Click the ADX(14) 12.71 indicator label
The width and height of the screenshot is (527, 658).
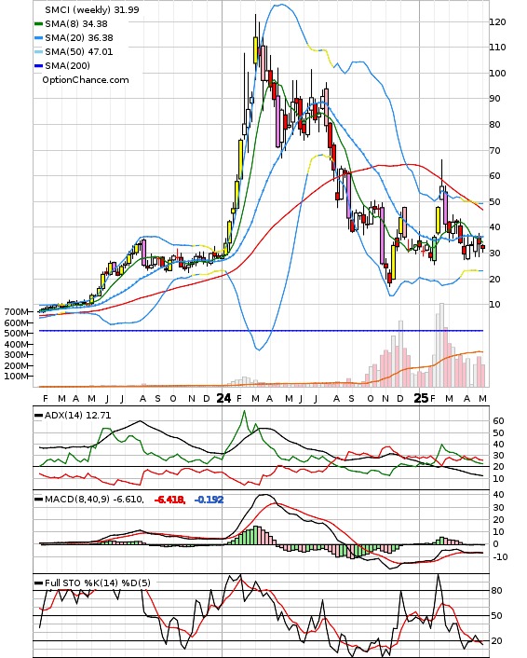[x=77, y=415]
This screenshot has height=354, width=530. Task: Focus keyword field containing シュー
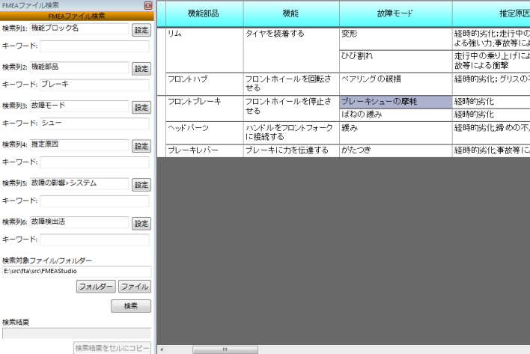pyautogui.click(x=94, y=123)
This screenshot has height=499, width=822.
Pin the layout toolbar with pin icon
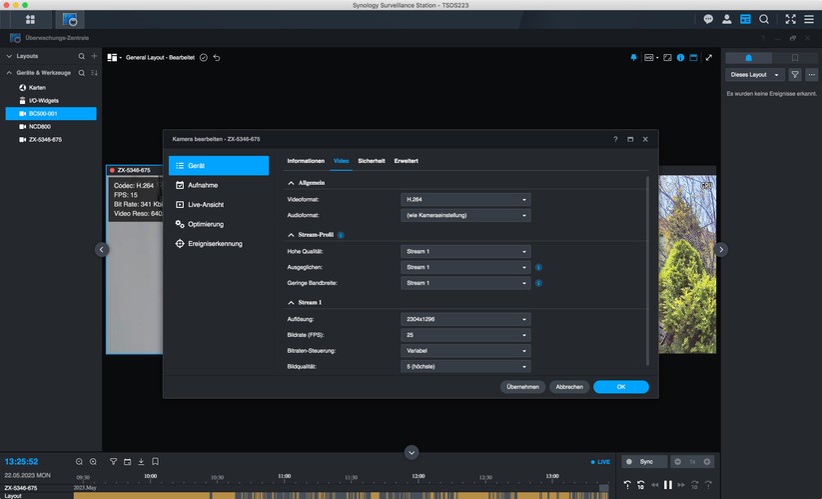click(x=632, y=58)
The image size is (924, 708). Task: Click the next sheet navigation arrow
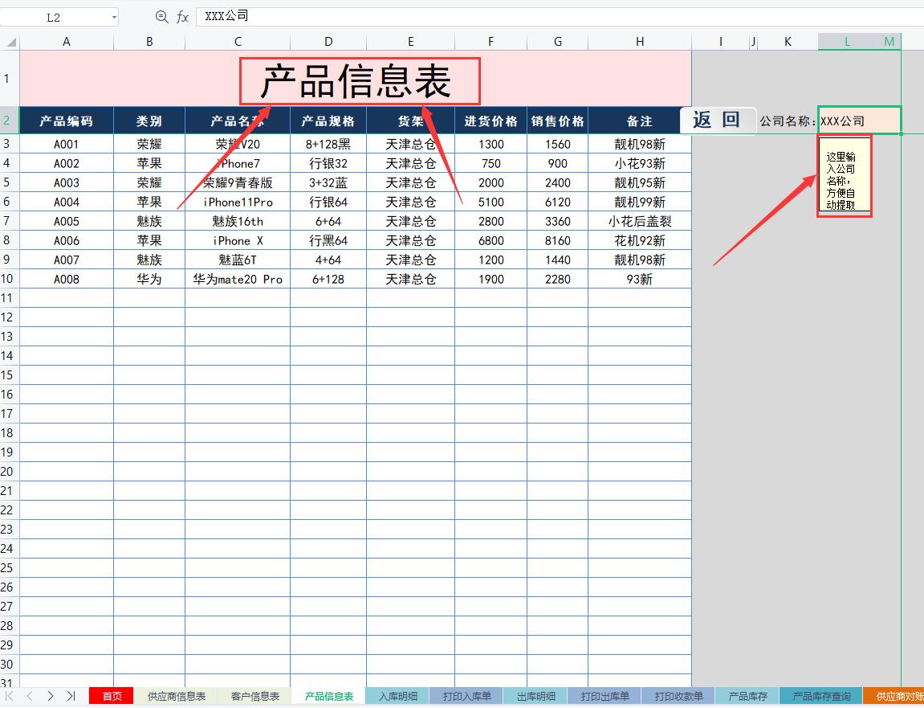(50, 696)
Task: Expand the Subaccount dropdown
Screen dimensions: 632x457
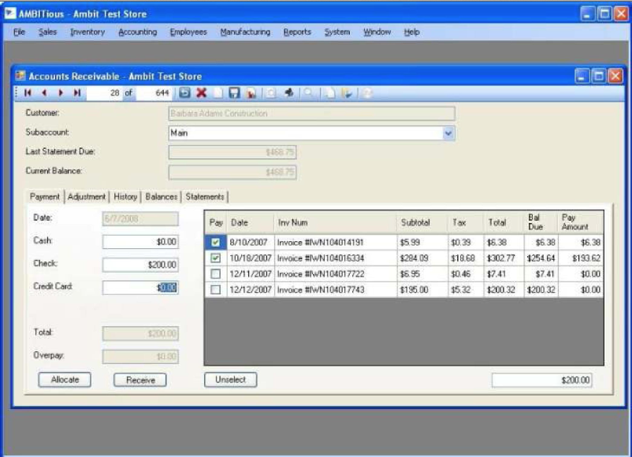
_ _ _
TASK: Once the pictures are set aside, what is needed is the lines from the line with "The image size" through the end of the data, written out exactly and alone.

EXERCISE RESPONSE:
The image size is (924, 708). Task: Click the next sheet navigation arrow
(50, 696)
Task: Expand the Subaccount dropdown
Screen dimensions: 632x457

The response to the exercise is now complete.